What happened then, in Washington and in Idaho, is a microcosm of the way that blue states and red states have approached health care. Washington has expanded health care programs for the poor. Idaho has done its best not to.
As a result, millions upon millions of dollars have come into Washington to provide medical care for the poor and near-poor and, especially, their kids. In Idaho, meanwhile – where a lawmaker once compared Obamacare to the Holocaust – millions and millions have not come, in what has become an annual show of penny wisdom and pound foolishness.
The latest excellent example arrived this week, with the announcement of the fifth and final year of CHIP bonuses. CHIP covers kids in families just above the qualifying level for Medicaid; how far above depends on each state. Washington’s approach is expansive, and it enrolls kids in its Apple Health for Kids program at free or subsidized rates at up to 300 percent of the poverty level, among the nation’s highest. In Idaho, the CHIP program is offered for those up to 185 percent of poverty level, among the lowest.

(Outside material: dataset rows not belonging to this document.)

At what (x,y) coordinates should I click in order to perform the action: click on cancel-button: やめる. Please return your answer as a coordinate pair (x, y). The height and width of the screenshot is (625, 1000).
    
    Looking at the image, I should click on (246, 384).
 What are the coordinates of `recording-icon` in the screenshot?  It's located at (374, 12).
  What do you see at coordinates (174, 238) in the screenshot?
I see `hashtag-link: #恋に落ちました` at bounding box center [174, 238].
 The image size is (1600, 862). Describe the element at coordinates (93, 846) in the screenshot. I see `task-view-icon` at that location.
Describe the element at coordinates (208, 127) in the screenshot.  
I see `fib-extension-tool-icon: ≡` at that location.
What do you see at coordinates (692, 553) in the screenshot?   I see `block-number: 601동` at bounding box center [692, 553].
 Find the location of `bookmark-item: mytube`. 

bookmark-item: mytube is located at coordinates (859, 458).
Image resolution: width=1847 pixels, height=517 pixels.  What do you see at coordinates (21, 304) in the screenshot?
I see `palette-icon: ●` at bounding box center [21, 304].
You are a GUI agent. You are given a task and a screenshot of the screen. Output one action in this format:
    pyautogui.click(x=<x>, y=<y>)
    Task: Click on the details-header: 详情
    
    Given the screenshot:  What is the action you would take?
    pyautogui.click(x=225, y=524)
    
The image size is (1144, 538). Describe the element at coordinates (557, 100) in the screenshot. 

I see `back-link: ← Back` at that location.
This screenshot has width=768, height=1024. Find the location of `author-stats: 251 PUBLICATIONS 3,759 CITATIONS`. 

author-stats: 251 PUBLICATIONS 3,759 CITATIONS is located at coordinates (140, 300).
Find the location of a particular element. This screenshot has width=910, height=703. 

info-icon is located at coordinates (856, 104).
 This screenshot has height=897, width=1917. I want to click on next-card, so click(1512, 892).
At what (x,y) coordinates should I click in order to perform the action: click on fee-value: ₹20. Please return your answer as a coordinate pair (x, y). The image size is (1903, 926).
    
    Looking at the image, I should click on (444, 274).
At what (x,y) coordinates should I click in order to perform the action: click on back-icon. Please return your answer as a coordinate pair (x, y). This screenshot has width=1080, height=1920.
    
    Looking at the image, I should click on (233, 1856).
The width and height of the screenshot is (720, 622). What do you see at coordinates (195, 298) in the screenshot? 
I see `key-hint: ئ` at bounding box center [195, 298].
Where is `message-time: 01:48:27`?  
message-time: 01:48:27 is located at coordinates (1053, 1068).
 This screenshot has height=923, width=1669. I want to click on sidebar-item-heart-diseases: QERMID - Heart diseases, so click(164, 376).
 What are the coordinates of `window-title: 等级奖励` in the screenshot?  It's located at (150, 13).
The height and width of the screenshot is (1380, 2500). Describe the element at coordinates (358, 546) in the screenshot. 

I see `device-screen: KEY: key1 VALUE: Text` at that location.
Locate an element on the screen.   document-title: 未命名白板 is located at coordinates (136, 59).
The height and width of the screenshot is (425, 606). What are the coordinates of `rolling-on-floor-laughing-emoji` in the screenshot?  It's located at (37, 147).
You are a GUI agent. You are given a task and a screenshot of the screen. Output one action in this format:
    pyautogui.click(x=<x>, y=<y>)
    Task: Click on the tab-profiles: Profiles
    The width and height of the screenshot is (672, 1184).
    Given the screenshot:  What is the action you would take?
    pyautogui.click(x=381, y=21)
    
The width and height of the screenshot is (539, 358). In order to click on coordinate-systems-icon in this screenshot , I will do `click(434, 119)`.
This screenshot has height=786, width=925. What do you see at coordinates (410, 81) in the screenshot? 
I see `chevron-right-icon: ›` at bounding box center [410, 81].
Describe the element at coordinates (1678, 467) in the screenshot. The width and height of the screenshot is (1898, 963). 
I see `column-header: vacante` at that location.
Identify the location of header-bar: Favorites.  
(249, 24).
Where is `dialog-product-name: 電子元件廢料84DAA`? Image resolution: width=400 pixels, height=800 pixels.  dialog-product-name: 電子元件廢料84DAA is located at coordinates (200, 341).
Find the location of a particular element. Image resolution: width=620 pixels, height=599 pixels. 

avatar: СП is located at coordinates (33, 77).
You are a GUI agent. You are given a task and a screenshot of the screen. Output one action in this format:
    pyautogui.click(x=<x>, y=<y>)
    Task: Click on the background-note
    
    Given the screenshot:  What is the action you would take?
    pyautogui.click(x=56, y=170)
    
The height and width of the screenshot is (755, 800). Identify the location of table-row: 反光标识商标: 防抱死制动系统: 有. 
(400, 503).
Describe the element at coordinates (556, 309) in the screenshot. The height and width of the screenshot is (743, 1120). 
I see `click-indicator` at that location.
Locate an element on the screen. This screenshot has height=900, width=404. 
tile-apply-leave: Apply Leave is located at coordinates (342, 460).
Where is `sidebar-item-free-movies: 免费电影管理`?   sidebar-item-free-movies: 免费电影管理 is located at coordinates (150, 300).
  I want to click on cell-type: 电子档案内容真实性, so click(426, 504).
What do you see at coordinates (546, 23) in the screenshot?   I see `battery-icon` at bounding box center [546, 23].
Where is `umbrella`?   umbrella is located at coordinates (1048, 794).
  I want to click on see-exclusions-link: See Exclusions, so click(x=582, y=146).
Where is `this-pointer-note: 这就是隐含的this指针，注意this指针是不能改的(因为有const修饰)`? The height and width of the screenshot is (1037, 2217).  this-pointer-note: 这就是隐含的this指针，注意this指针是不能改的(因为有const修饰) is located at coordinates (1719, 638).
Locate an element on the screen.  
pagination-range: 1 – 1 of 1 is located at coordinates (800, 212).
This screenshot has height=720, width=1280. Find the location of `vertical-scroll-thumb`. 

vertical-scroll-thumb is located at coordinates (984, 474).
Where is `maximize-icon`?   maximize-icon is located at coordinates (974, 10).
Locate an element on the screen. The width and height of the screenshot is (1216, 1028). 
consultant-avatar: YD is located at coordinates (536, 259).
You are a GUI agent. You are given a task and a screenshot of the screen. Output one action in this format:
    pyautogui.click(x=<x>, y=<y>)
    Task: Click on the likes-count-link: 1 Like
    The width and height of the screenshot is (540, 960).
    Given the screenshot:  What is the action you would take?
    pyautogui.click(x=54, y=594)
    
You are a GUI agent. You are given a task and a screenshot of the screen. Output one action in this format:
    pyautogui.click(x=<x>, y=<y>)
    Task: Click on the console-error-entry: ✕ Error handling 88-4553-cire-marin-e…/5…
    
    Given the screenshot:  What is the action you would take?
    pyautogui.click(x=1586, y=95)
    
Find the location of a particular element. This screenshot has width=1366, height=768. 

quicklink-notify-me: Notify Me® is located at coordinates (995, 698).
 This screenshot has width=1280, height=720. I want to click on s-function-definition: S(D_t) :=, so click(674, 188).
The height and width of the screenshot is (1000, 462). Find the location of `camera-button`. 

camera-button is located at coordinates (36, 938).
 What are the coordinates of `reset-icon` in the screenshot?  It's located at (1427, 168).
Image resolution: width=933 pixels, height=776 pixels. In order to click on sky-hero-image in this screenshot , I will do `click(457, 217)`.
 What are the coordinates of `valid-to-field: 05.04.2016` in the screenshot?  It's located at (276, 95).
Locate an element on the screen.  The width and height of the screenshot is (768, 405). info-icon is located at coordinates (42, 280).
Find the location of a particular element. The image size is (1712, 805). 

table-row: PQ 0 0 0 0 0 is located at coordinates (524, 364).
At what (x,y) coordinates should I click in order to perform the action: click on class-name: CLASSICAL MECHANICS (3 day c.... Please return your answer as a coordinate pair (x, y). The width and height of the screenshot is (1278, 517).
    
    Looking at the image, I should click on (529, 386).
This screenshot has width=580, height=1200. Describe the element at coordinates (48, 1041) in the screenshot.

Each year since 2009, the federal government handed out bonuses to states that have made the most progress in enrolling eligible children in health insurance. Crucially, whether a state got any of this money had no bearing on whether the money was spent. Not taking the money to help poor kids didn’t do a thing for the federal budget deficit; it just ensured that other kids in other states got the benefits instead of yours.
For five straight years, Washington has earned bonuses totaling more than $67 million. Idaho got an estimated $3.8 million. (The Idaho grant award for 2013 was mistakenly set at $5.4 million; when it’s corrected, it is likely to be around $1 million, Department of Health and Welfare spokesman Tom Shanahan said.)
There’s a pretty simple reason: Idaho, at the direction of the Legislature, does not try to expand enrollments, do outreach or advertise, Shanahan said.
Washington’s rate of uninsured children has dropped below the national average of 7.2 percent to 5.8 percent, according to a Georgetown University Health Policy Institute report published in November. Idaho remains above the national average at 8.5 percent.
The general objections to public health insurance fall along budgetary and punitive lines, as well as a general and constant opposition to anything Obamacare-ish. Idaho deficit hawks have refrained from spending state money that would have been more than doubled by federal matches, to say nothing of helping residents. They have refused federal health coverage even when it will likely cost the state more for its own catastrophic health coverage. Gov. Butch Otter recently said he wouldn’t support Medicaid expansion this year in Idaho until it was reformed to force more personal responsibility onto the recipients, like penalizing patients who don’t lose weight.
There is, it seems, a constant fear that someone, somewhere, will get some health care they do not deserve.
Back in 1997, when the CHIP program was started, Washington was already starting its own program for children’s health insurance. In 2007, Apple Health for Kids was formed to expand coverage, including affordable and subsidized alternatives for people who aren’t quite in poverty. When the push to enroll more kids began, the state was well-positioned to do so and to take advantage of the bonuses, said Jon Gould, deputy director of the Children’s Alliance, a network of organizations that advocates for children in Washington.
Gould said some 60,000 children in Washington are still uninsured, and as the country’s massive changes in health care move forward, this piece of it will remain a challenge. Still, if you think providing health insurance for kids is a good idea, this effort has been effective, if incomplete.
“Despite the persistently high poverty rate for children (22.6 percent in 2012) and a weak economic recovery, children’s access to health coverage is improving steadily, thanks in large part to Medicaid and CHIP,” the Georgetown report concluded. “In contrast, even though the uninsured rate among nonelderly adults has declined since 2010, it is still almost three times the rate for children.”
And if you don’t think providing health insurance for kids is a good idea, take heart. There are plenty of places that are doing their best not to.